Thursday, 25 July 2013

Kayode Oyinbo: American who speaks Yoruba with passion

Culled from Punch.
An American who speaks Yoruba fluently, Kevin Barry and stars in Saidi Balogun’s new film, U or I, speaks on his experience in the industry.
If you want to provoke Kevin Barry, ask him how he became so proficient in Yoruba that many native speakers grow green with envy at his delivery and mastery of the language’s semantics. Then, he will quickly ask you to tell him how you were able to master English to the extent that you speak and write in it with little effort. That was the friendly fight with which he actually confronted our correspondent when he (journalist) spoke with him on the phone on Monday.

Otherwise called Kayode Oyinbo, he has mastered Yoruba such that he would even prefer that the telephone interview be conducted in the language. And so stunningly good in Yoruba has Barry become that he has stolen the heart of actor and producer, Saidi Balogun. He is the star of U or I, the movie that Balogun premiered in Lagos last week.

“He is so passionate about Yoruba that he gets disturbed each time we are speaking and we Yoruba people mix English words with Yoruba,” Balogun notes as he recounts his experience with Barry.

Barry’s adventure in the Yoruba worldview gathered steam when he enrolled at the University of Wisconsin to study International Relations and African Culture. But it really gained flesh in 2010 when he visited Nigeria for an exchange programme at the University of Ibadan. He says his passion became fired and he gave the project all he could to master the language.

“There is nothing I cannot say in Yoruba,” he enthuses. “I am humble about it, but I speak it as much as I speak English.”

He recalls that he met Balogun at an event in New York, USA. After they became friends, Balogun introduced acting to him and invited him to take part in You or I, a movie that looks at marriage from the perspectives of what makes or mars it.

“I care about people I relate with.
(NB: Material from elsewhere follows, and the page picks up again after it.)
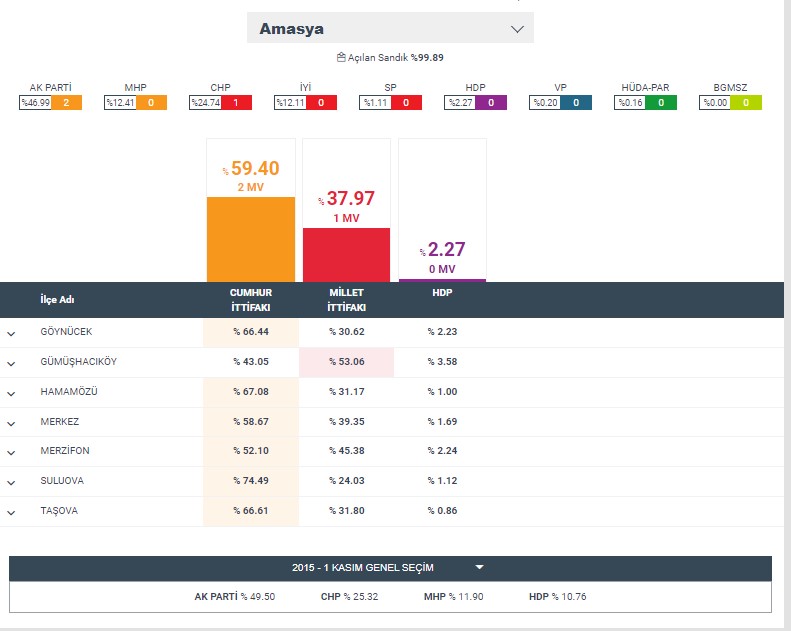Click the red Millet İttifakı bar

(346, 255)
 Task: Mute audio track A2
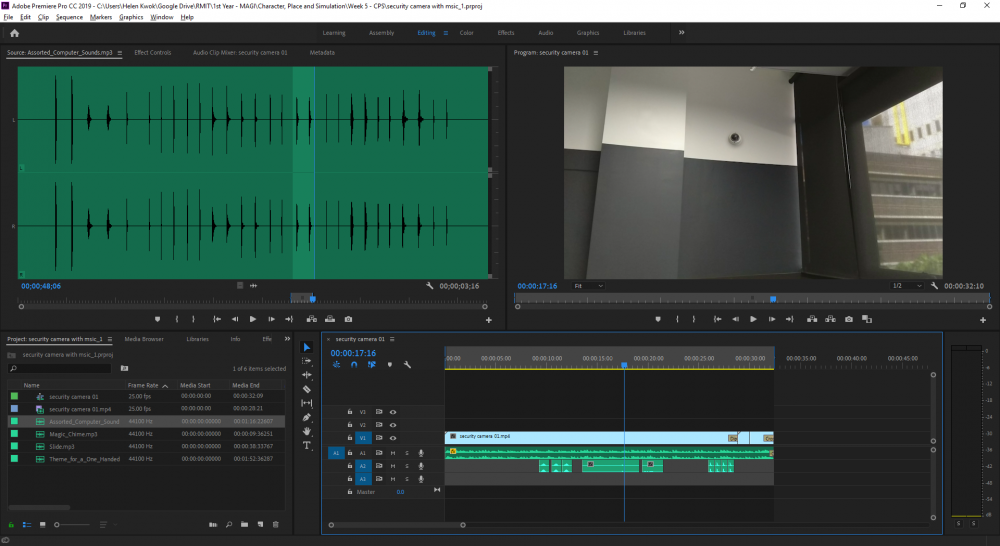[393, 466]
I wouldn’t want to be part of just any film. But when I looked at the script that Saheed gave me, I told him that I wanted to be part of it.”

The American, who plays the talking drum, bata, among other instruments, says the making of the film was very tasking. Apart from the fact that they had to move from one country to the other – US, Spain, South Africa and Nigeria – which makes him to describe the experience as involving a gorilla style, he adds that there were days they had sleepless nights.

Kayode Oyinbo, who says he is also involved in public relations and events, enjoys Yoruba foods and loves Nigerian music. He loves seeing everyone dancing when a music is being playing at parties, unlike the typical American experience where, he says, many parties are silent, if not dull.

He says, “I have eaten many Yoruba foods, including snakes.”

Balogun adds that he chose to work with Kayode Oyinbo because he (producer) always wants to give viewers a unique experience. He adds that he does not believe in churning out films without investing a lot in creativity, which, he says, stands out a good movie.

“Why must you produce 500 films in two weeks? Eddy Murphy may not be part of more than a film in three years. Yet, he is known and respected all over the world. This is the philosophy that I have adopted as a film maker,” Balogun adds.

Barry also notes that it was some guys who found it too tricky that changed his name ‘Kevin’ to Kayode.